◆ DOCUMENT SEGMENT:
January 1, 1970

Best Part-Time MBA Programs 2026: Rankings, Costs & How to Choose

Visual breakdown of U.S. News part-time MBA ranking methodology showing peer assessment at 50% weight

The 2026 part-time MBA rankings dropped in April and, once again, broke a multi-year streak at the top. Chicago Booth — which sat at #1 for six of the previous eight years — slipped to #3. Northwestern Kellogg and UC Berkeley Haas now share the crown. That shake-up is worth paying attention to, because it tells you something real about what's shifting in how these programs compete for students.

If you're a working professional weighing whether a part-time MBA is worth the next three to five years of your evenings and weekends, this guide is for you. We'll cover who actually ranks where, what those programs will cost you, and — more usefully — which one fits your situation.

How the 2026 Rankings Actually Work

U.S. News evaluated 233 part-time MBA programs this year using six indicators. Peer assessment carries 50% of the weight — meaning half your school's score comes from what other business school deans and directors think of it. The remaining weight is split across part-time student ratio, total enrollment, GMAT/GRE scores, undergraduate GPA, and work experience.

That peer assessment dominance has a real consequence: the rankings are sticky. Schools at the top stay near the top because reputation takes decades to build or erode. It also explains why the 2026 rankings produced 17 ties in the top 50 alone. When half the score is a subjective survey, small differences get absorbed by rounding.

◆ STATED EXERCISE A: Print the lines of the listing exactly, starting with the line that contains "so click(x=907, y=67)." and ending with the line that contains "Events and News is".

◆ RECORD LIST:
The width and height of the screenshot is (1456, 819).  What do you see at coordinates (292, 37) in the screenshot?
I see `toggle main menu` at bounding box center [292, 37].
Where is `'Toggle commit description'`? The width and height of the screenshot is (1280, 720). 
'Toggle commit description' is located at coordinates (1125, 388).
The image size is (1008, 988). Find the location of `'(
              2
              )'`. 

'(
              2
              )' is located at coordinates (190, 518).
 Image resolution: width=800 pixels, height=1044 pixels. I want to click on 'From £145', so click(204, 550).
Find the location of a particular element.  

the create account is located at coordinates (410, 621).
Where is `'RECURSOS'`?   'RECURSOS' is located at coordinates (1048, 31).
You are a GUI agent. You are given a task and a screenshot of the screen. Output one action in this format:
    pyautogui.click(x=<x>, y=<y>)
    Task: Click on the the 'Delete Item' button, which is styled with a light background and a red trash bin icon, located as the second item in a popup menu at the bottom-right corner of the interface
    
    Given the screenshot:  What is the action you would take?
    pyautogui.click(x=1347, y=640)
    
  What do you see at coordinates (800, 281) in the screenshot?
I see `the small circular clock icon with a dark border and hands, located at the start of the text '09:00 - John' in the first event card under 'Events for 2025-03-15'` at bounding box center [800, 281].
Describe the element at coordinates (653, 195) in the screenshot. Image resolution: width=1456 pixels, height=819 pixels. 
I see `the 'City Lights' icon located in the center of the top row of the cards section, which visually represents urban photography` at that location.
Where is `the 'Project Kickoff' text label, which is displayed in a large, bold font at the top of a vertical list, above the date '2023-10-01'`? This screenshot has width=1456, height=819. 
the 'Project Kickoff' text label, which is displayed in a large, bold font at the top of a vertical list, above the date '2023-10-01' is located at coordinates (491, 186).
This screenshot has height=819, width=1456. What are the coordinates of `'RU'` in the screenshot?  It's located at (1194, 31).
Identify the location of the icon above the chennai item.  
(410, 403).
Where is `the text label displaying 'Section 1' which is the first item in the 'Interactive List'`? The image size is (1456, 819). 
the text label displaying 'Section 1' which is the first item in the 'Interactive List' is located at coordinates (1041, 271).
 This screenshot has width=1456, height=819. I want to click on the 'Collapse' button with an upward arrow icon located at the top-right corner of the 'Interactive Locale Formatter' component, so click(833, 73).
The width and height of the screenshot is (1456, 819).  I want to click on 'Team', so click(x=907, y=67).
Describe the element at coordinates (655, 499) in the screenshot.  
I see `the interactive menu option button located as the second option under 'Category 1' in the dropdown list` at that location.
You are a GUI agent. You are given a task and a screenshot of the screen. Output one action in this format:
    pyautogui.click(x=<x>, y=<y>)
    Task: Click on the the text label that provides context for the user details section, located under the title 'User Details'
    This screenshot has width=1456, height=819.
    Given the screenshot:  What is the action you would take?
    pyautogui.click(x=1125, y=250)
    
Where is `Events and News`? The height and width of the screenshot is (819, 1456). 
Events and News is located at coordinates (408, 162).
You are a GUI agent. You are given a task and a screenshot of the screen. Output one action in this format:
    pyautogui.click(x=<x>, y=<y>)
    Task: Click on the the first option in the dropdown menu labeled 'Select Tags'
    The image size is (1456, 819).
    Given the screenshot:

◆ STATED EXERCISE B: From the article on part-time MBA rankings, output the passage exactly, beginning at the words "If you're a" and stopping after the words "fits your situation.".

◆ WRITTEN SOLUTION A:
The width and height of the screenshot is (1456, 819).  I want to click on 'Team', so click(x=907, y=67).
Describe the element at coordinates (655, 499) in the screenshot.  
I see `the interactive menu option button located as the second option under 'Category 1' in the dropdown list` at that location.
You are a GUI agent. You are given a task and a screenshot of the screen. Output one action in this format:
    pyautogui.click(x=<x>, y=<y>)
    Task: Click on the the text label that provides context for the user details section, located under the title 'User Details'
    This screenshot has width=1456, height=819.
    Given the screenshot:  What is the action you would take?
    pyautogui.click(x=1125, y=250)
    
Where is `Events and News`? The height and width of the screenshot is (819, 1456). 
Events and News is located at coordinates (408, 162).

◆ WRITTEN SOLUTION B:
If you're a working professional weighing whether a part-time MBA is worth the next three to five years of your evenings and weekends, this guide is for you. We'll cover who actually ranks where, what those programs will cost you, and — more usefully — which one fits your situation.